2018 Proxy Season Results in Silicon Valley and Large Companies Nationwide

A Comparison of Silicon Valley Public Companies and the Large Public Companies of the S&P 100

This comprehensive report covers trends in stockholder voting at annual meetings in the 2018 proxy season among the technology and life sciences companies included in the Fenwick Silicon Valley 150 Index (SV 150) and the public companies included in the Standard & Poor’s 100 Index (S&P 100).

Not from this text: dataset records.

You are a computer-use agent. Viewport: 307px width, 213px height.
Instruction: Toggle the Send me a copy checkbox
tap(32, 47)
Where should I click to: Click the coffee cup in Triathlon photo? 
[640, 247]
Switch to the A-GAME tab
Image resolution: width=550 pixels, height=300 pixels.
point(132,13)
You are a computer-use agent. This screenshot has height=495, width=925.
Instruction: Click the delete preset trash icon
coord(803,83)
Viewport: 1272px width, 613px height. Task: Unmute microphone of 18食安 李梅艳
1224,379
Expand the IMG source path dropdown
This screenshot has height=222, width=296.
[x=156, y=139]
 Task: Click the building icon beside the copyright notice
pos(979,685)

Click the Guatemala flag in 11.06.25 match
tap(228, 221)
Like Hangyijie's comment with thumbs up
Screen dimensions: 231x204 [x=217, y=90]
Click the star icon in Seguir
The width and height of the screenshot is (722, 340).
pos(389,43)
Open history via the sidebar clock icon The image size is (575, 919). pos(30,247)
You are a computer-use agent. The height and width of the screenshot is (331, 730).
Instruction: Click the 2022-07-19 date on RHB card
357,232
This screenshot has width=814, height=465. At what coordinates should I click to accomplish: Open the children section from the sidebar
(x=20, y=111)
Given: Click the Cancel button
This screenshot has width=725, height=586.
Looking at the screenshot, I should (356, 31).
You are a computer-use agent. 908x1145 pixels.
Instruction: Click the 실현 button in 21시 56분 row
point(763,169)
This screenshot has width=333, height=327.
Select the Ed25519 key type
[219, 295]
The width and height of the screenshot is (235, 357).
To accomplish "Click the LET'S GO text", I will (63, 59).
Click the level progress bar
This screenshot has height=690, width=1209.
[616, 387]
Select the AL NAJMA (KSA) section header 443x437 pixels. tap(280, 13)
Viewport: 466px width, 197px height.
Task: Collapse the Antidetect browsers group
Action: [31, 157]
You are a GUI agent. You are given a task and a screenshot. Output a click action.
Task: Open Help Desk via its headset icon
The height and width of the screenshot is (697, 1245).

In the 2018 proxy season, 143 of the SV 150 companies and 99 of the S&P 100 companies held annual meetings that included voting for the election of directors, ratifying the selection of auditors of the company’s financial statements and voting on executive officer compensation (“say-on-pay”).

Key Findings Include:

Annual Meeting Participation

  • An average of approximately 89.1% of shares of SV 150 companies was represented in person or by proxy at company annual meetings during the 2018 proxy season, similar to 2016. However, in addition to the approximately 10.9% not represented, an additional 14.5% were represented via proxy by brokers who did not receive instructions on voting for the bulk of matters for which broker discretionary voting is not permitted. This compares to 12.8% not represented and 13.9% broker non-votes in the S&P 100 in the same period.
  • The ranges of representation and voting, though, were somewhat broader in the SV 150 than the S&P 100 (e.g., 52.9%–100% voting in the SV 150, compared to 71.3% – 93.9% voting in the S&P 100).

Director Elections

  • In the vast majority of cases, the elections of directors continue to be uncontested. One of the SV 150 companies and two of the S&P 100 companies had a contested election at its annual meeting in the 2018 proxy season (compared to one each in 2017 and none in S&P 100 in 2017).
  • In the SV 150, the dissident stockholder was able to elect two of the three candidates sought.
  • In the S&P 100, the dissident was able to have its candidate appointed after very narrowly losing the stockholder vote at Procter & Gamble, and Broadcom was forced to withdraw its slate at the 11th hour following CFIUS review.


  • Opposition to named executive officer compensation reached 15% or more of votes cast (ignoring abstentions and broker non-votes) at 22.8% of SV 150 companies (compared to 13.8% of S&P 100 companies). Within those SV 150 companies with relatively lower levels of support, opposition reached 30% or more at 15 companies (of which nine had opposition of 40% or more, including seven companies where opposition exceeded 50%).

Other Proposals Voted On

  • Setting aside director elections, say-on-pay (as well as say-on-frequency) and auditor approval voting, stockholders at SV 150 companies were asked to vote on one other matter on average, while stockholders at S&P 100 companies averaged 2.5 other matters voted on. The difference is primarily driven by the fact that stockholder proposals are primarily a large company phenomenon. There were only four such proposals voted on by stockholders outside of the top 50 companies in the SV 150.

Company Proposals

  • Excluding director elections, say-on-pay (as well as say-on-frequency) and auditor approval voting, stockholders at SV 150 companies voted on 86 company-sponsored proposals in the 2018 proxy season, primarily in compensation-related subjects, as well as some governance matters (compared to 56 such proposals at S&P 100 companies).

Stockholder Proposals

  • The stockholder-sponsored proposals voted on in the SV 150 generally focused on governance matters or policy issues (this was also true in the S&P 100).
  • The average support for stockholder-sponsored proposals was approximately 31.9% at the SV 150 companies (compared to approximately 27.3% at S&P 100 companies).
  • The most common topic for stockholder-sponsored proposals in the SV 150 were proxy access (eight proposals, two of which succeeded) and anti-discrimination/diversity (eight proposals, none of which were successful).
  • The most common such topic in the S&P 100 was regarding political/lobbying activities (31 proposals, none of which succeeded).